Dataset entries:
>>>>>
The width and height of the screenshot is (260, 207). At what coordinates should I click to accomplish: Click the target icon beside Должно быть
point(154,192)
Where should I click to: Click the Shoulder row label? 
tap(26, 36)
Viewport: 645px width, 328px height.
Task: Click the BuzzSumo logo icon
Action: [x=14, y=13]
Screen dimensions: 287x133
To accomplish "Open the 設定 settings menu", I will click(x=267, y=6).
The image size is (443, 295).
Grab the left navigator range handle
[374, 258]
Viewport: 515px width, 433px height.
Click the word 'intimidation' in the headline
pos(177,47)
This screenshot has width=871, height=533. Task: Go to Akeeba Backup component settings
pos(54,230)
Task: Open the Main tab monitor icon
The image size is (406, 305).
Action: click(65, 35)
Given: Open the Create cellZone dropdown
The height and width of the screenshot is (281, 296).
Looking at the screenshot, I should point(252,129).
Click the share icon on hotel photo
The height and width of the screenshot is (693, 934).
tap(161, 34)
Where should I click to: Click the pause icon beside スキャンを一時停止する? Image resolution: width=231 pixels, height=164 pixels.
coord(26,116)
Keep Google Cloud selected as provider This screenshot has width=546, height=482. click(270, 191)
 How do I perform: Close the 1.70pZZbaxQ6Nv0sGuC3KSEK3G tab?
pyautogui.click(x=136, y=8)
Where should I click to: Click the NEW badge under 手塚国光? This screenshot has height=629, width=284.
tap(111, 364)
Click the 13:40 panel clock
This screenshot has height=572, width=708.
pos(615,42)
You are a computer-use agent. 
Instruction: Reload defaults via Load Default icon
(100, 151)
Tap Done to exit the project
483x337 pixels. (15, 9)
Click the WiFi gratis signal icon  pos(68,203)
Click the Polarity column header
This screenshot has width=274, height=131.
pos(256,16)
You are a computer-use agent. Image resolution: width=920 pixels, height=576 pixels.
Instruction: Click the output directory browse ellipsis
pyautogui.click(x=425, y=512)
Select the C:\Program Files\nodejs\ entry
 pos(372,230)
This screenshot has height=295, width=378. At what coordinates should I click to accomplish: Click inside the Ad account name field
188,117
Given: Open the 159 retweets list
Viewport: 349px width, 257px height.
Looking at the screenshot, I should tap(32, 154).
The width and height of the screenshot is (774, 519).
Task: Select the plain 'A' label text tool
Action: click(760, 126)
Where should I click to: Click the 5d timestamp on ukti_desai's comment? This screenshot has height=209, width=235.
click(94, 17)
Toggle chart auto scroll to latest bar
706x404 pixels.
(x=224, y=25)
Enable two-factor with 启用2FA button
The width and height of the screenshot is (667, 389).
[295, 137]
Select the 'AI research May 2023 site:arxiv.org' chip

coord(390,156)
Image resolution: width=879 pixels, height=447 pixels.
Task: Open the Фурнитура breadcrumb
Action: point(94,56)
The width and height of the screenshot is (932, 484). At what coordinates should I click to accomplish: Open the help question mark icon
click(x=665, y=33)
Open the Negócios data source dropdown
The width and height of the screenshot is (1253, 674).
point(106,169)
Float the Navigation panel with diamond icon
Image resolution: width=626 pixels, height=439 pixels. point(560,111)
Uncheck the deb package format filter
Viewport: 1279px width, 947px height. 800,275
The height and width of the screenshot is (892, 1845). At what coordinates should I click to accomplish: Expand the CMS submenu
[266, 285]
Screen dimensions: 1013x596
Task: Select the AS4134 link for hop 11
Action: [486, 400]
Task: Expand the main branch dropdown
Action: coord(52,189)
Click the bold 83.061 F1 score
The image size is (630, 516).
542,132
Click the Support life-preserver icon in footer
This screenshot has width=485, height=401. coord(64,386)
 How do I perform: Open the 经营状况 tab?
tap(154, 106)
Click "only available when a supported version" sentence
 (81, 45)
<<<<<
* _PROBLEM DESCRIPTION_
Word for word, write out all of the data above.

* _EXERCISE OUTPUT_
The width and height of the screenshot is (260, 207). At what coordinates should I click to accomplish: Click the target icon beside Должно быть
point(154,192)
Where should I click to: Click the Shoulder row label? 
tap(26, 36)
Viewport: 645px width, 328px height.
Task: Click the BuzzSumo logo icon
Action: [x=14, y=13]
Screen dimensions: 287x133
To accomplish "Open the 設定 settings menu", I will click(x=267, y=6).
The image size is (443, 295).
Grab the left navigator range handle
[374, 258]
Viewport: 515px width, 433px height.
Click the word 'intimidation' in the headline
pos(177,47)
This screenshot has width=871, height=533. Task: Go to Akeeba Backup component settings
pos(54,230)
Task: Open the Main tab monitor icon
The image size is (406, 305).
Action: click(65, 35)
Given: Open the Create cellZone dropdown
The height and width of the screenshot is (281, 296).
Looking at the screenshot, I should point(252,129).
Click the share icon on hotel photo
The height and width of the screenshot is (693, 934).
tap(161, 34)
Where should I click to: Click the pause icon beside スキャンを一時停止する? Image resolution: width=231 pixels, height=164 pixels.
coord(26,116)
Keep Google Cloud selected as provider This screenshot has width=546, height=482. click(270, 191)
 How do I perform: Close the 1.70pZZbaxQ6Nv0sGuC3KSEK3G tab?
pyautogui.click(x=136, y=8)
Where should I click to: Click the NEW badge under 手塚国光? This screenshot has height=629, width=284.
tap(111, 364)
Click the 13:40 panel clock
This screenshot has height=572, width=708.
pos(615,42)
You are a computer-use agent. 
Instruction: Reload defaults via Load Default icon
(100, 151)
Tap Done to exit the project
483x337 pixels. (15, 9)
Click the WiFi gratis signal icon  pos(68,203)
Click the Polarity column header
This screenshot has width=274, height=131.
pos(256,16)
You are a computer-use agent. Image resolution: width=920 pixels, height=576 pixels.
Instruction: Click the output directory browse ellipsis
pyautogui.click(x=425, y=512)
Select the C:\Program Files\nodejs\ entry
 pos(372,230)
This screenshot has height=295, width=378. At what coordinates should I click to accomplish: Click inside the Ad account name field
188,117
Given: Open the 159 retweets list
Viewport: 349px width, 257px height.
Looking at the screenshot, I should tap(32, 154).
The width and height of the screenshot is (774, 519).
Task: Select the plain 'A' label text tool
Action: click(760, 126)
Where should I click to: Click the 5d timestamp on ukti_desai's comment? This screenshot has height=209, width=235.
click(94, 17)
Toggle chart auto scroll to latest bar
706x404 pixels.
(x=224, y=25)
Enable two-factor with 启用2FA button
The width and height of the screenshot is (667, 389).
[295, 137]
Select the 'AI research May 2023 site:arxiv.org' chip

coord(390,156)
Image resolution: width=879 pixels, height=447 pixels.
Task: Open the Фурнитура breadcrumb
Action: point(94,56)
The width and height of the screenshot is (932, 484). At what coordinates should I click to accomplish: Open the help question mark icon
click(x=665, y=33)
Open the Negócios data source dropdown
The width and height of the screenshot is (1253, 674).
point(106,169)
Float the Navigation panel with diamond icon
Image resolution: width=626 pixels, height=439 pixels. point(560,111)
Uncheck the deb package format filter
Viewport: 1279px width, 947px height. 800,275
The height and width of the screenshot is (892, 1845). At what coordinates should I click to accomplish: Expand the CMS submenu
[266, 285]
Screen dimensions: 1013x596
Task: Select the AS4134 link for hop 11
Action: [486, 400]
Task: Expand the main branch dropdown
Action: coord(52,189)
Click the bold 83.061 F1 score
The image size is (630, 516).
542,132
Click the Support life-preserver icon in footer
This screenshot has width=485, height=401. coord(64,386)
 How do I perform: Open the 经营状况 tab?
tap(154, 106)
Click "only available when a supported version" sentence
 (81, 45)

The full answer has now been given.